4
votes

I have a text file that needs to be converted into a csv file. My plan is to:

  • parse the file line by line
  • search and replace commas inside double quotes with a space
  • then delete all double quotes
  • append the line to a new csv file

Question: I need a function that will recognize the comma inside a double quote and replace it.

Here is a sample line:

"MRS Brown","4611 BEAUMONT ST"," ","WARRIOR RUN, PA"

8
Might there be quotes inside the quoted strings? If so, how will they be escaped? (E.g. "quotes \"inside\" other quotes" or "quotes ""inside"" other quotes"?)Aasmund Eldhuset
Yes, there can be quotes inside double quotes.Internet Engineer
I have tried regex expressions and replace.Internet Engineer
.NET has good support for this, use the TextFieldParser class. It gives you a string[], you can then simply use string.Replace to whack the commas.Hans Passant
Does this answer your question? Dealing with commas in a CSV fileTylerH

8 Answers

5
votes

Your file seems to be already in a CSV complaint format. Any good CSV reader would be able to read it correctly.

If your problem is just reading the field values correctly, then you need to read it the correct way.

Here is one way to do it:

using Microsoft.VisualBasic.FileIO; 


    private void button1_Click(object sender, EventArgs e)
    {
        TextFieldParser tfp = new TextFieldParser("C:\\Temp\\Test.csv");
        tfp.Delimiters = new string[] { "," };
        tfp.HasFieldsEnclosedInQuotes = true;
        while (!tfp.EndOfData)
        {
            string[] fields = tfp.ReadFields();

            // do whatever you want to do with the fields now...
            // e.g. remove the commas and double-quotes from the fields.
            for (int i = 0; i < fields.Length;i++ )
            {
                fields[i] = fields[i].Replace(","," ").Replace("\"","");
            }

            // this is to show what we got as the output
            textBox1.AppendText(String.Join("\t", fields) + "\n");
        }
        tfp.Close();
    }

EDIT:

I just noticed that the question has been filed under C#, VB.NET-2010. Here is the VB.NET version, just in case you are coding in VB.

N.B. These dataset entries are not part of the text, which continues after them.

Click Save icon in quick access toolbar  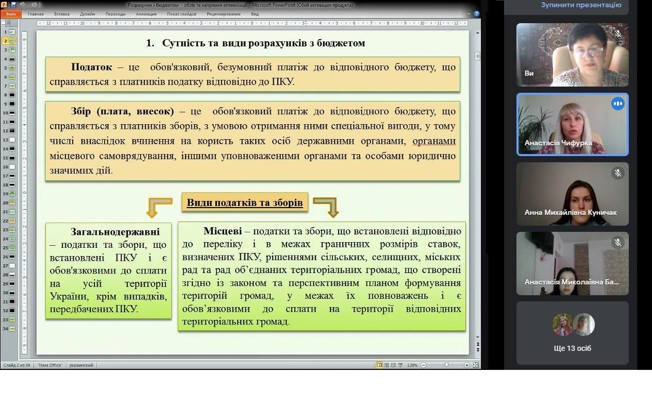pos(14,5)
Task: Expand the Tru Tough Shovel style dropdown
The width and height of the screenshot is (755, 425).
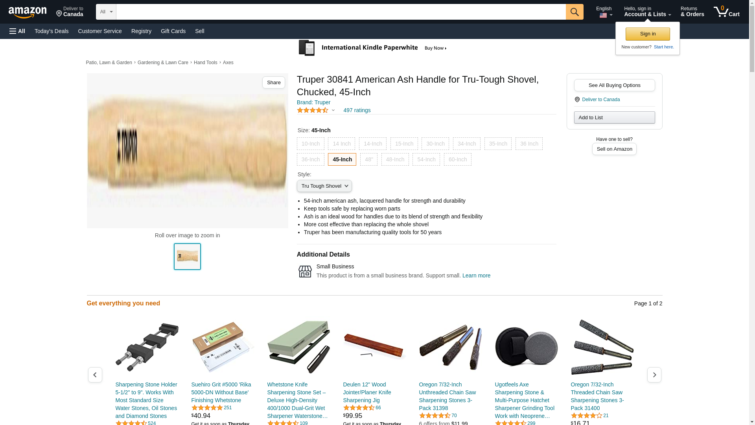Action: point(324,186)
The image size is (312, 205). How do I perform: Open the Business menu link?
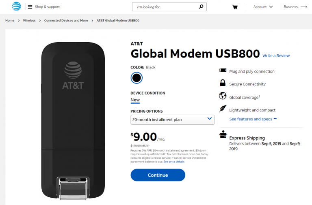[x=295, y=7]
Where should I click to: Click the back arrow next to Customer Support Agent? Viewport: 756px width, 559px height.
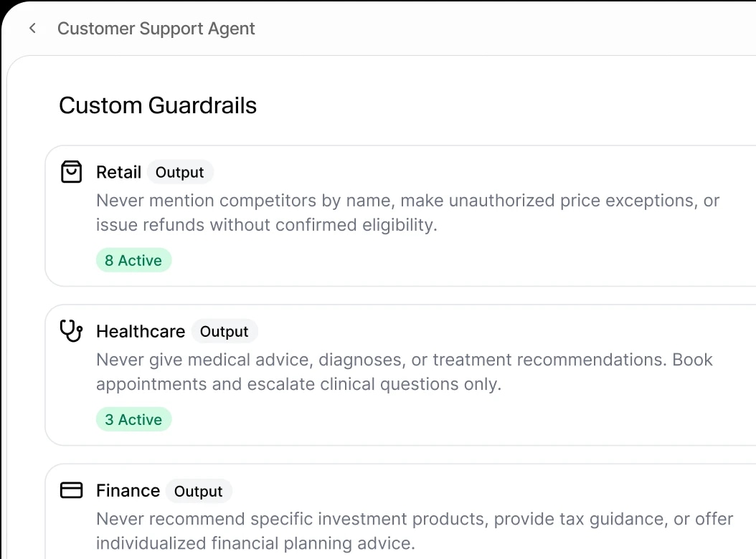point(32,28)
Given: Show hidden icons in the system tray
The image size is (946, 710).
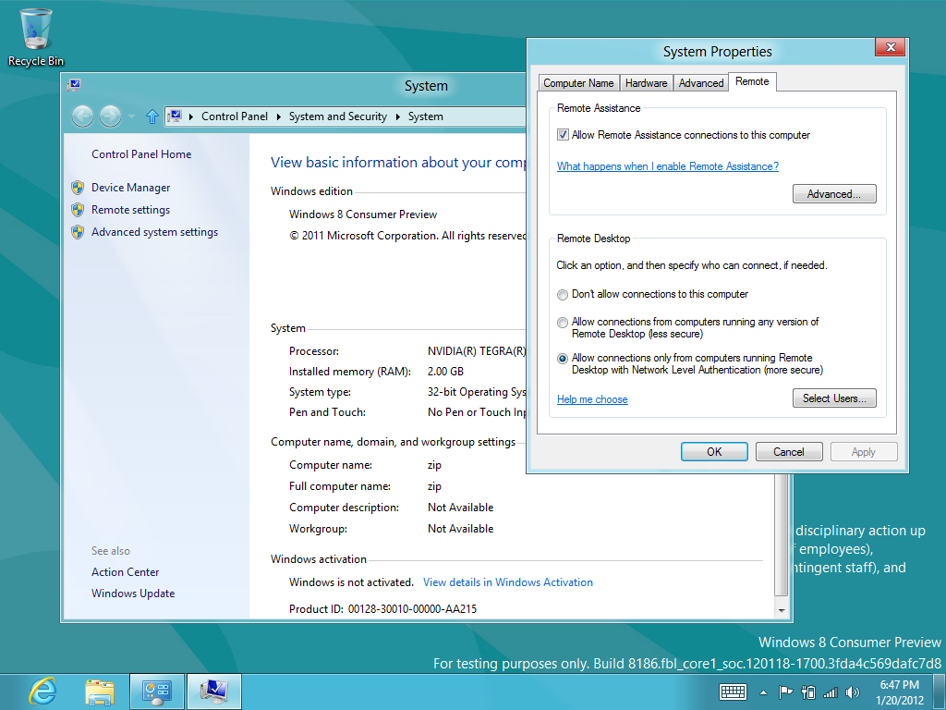Looking at the screenshot, I should [763, 692].
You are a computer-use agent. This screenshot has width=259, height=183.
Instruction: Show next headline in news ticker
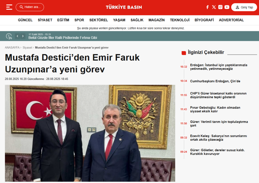click(23, 36)
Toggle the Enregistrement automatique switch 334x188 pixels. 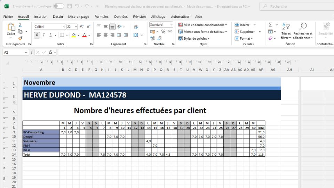(58, 6)
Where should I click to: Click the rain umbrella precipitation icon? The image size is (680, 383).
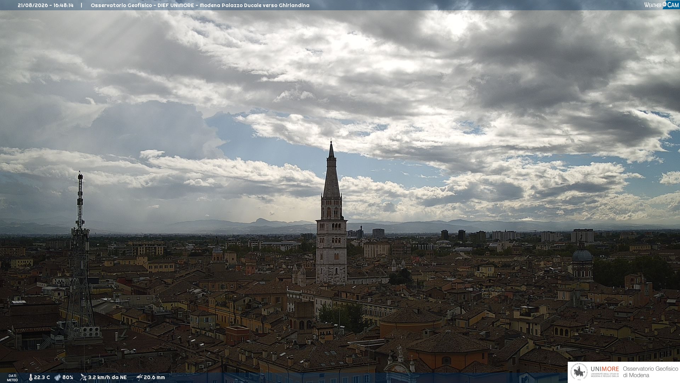pos(139,377)
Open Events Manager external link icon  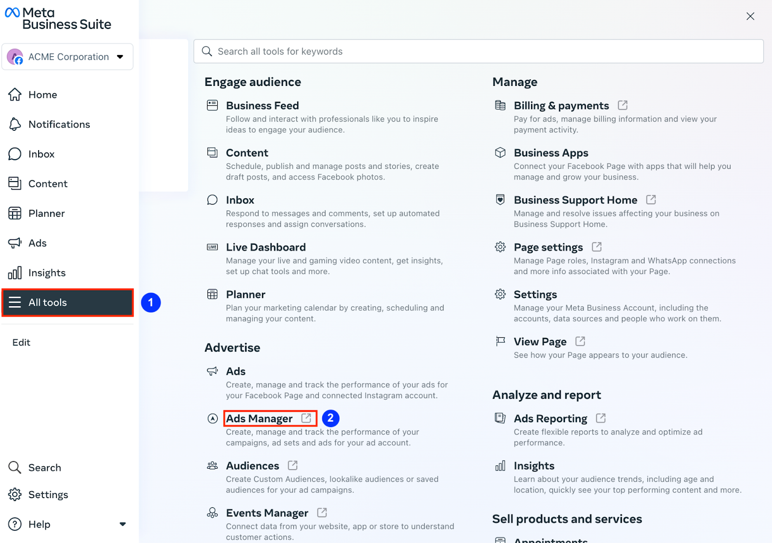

Private Sub Button1_Click(ByVal sender As System.Object, ByVal e As System.EventArgs) Handles Button1.Click
    Dim tfp As New FileIO.TextFieldParser("C:\Temp\Test.csv")
    tfp.Delimiters = New String() {","}
    tfp.HasFieldsEnclosedInQuotes = True
    While Not tfp.EndOfData
        Dim fields() As String = tfp.ReadFields

        '' do whatever you want to do with the fields now...
        '' e.g. remove the commas and double-quotes from the fields.
        For i As Integer = 0 To fields.Length - 1
            fields(i) = fields(i).Replace(",", " ").Replace("""", "")
        Next
        '' this is to show what we got as the output
        TextBox1.AppendText(Join(fields, vbTab) & vbCrLf)
    End While
    tfp.Close()
End Sub
2
votes

Here's a simple function that will remove commas embedded between two double quotes in a string. You can pass in a long string that has multiple occurrences of "abc,123",10/13/12,"some description"...etc. It will also remove the double quotes.

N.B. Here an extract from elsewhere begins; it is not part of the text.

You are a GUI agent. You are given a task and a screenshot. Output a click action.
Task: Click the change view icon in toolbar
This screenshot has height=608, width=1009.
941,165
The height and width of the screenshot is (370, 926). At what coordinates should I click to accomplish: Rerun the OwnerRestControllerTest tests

Private Function ParseCommasInQuotes(ByVal arg As String) As String

    Dim foundEndQuote As Boolean = False
    Dim foundStartQuote As Boolean = False
    Dim output As New StringBuilder()

    '44 = comma
    '34 = double quote

    For Each element As Char In arg

        If foundEndQuote Then
            foundStartQuote = False
            foundEndQuote = False
        End If

        If element.Equals(Chr(34)) And (Not foundEndQuote) And foundStartQuote Then
            foundEndQuote = True
            Continue For
        End If


        If element.Equals(Chr(34)) And Not foundStartQuote Then
            foundStartQuote = True
            Continue For
        End If


        If (element.Equals(Chr(44)) And foundStartQuote) Then
            'skip the comma...its between double quotes
        Else
            output.Append(element)
        End If

    Next

    Return output.ToString()

End Function
2
votes

Thanks to Baz, The Glockster Answer in VB, I just converted it in C# and its works well. With this code you don't need any third party parser.

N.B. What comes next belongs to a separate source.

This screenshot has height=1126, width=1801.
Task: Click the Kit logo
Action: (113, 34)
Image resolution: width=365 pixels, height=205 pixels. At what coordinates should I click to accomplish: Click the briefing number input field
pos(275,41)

string line = reader.ReadLine();                    
line = ParseCommasInQuotes(line);

private string ParseCommasInQuotes(string arg)
{

  bool foundEndQuote = false;
  bool foundStartQuote = false;
  StringBuilder output = new StringBuilder();

  //44 = comma
  //34 = double quote

  foreach (char element in arg)
  {
    if (foundEndQuote)
    {
      foundStartQuote = false;
      foundEndQuote = false;
    }

    if (element.Equals((Char)34) & (!foundEndQuote) & foundStartQuote)
    {
      foundEndQuote = true;
      continue;
    }

    if (element.Equals((Char)34) & !foundStartQuote)
    {
      foundStartQuote = true;
      continue;
    }

    if ((element.Equals((Char)44) & foundStartQuote))
    {
      //skip the comma...its between double quotes
    }
    else
    {
      output.Append(element);
    }
  }
  return output.ToString();
}
0
votes

I did not understand your question before. Now I'm pretty sure I got it right:

TextFieldParser parser = new TextFieldParser(@"c:\file.csv");
parser.TextFieldType = FieldType.Delimited;
parser.SetDelimiters(",");
while (!parser.EndOfData) 
{
    //Processing row
    string[] fields = parser.ReadFields();
    foreach (string field in fields) 
    {
        //TODO: Do whatever you need
    }
}
parser.Close();
0
votes
var result = Regex.Replace(input,
                           @"[^\""]([^\""])*[^\""]", 
                           m => m.Value.Replace(",", " ") );
0
votes

It doesn't sound as though what you are describing will end up as a csv file but to answer your question I would do this.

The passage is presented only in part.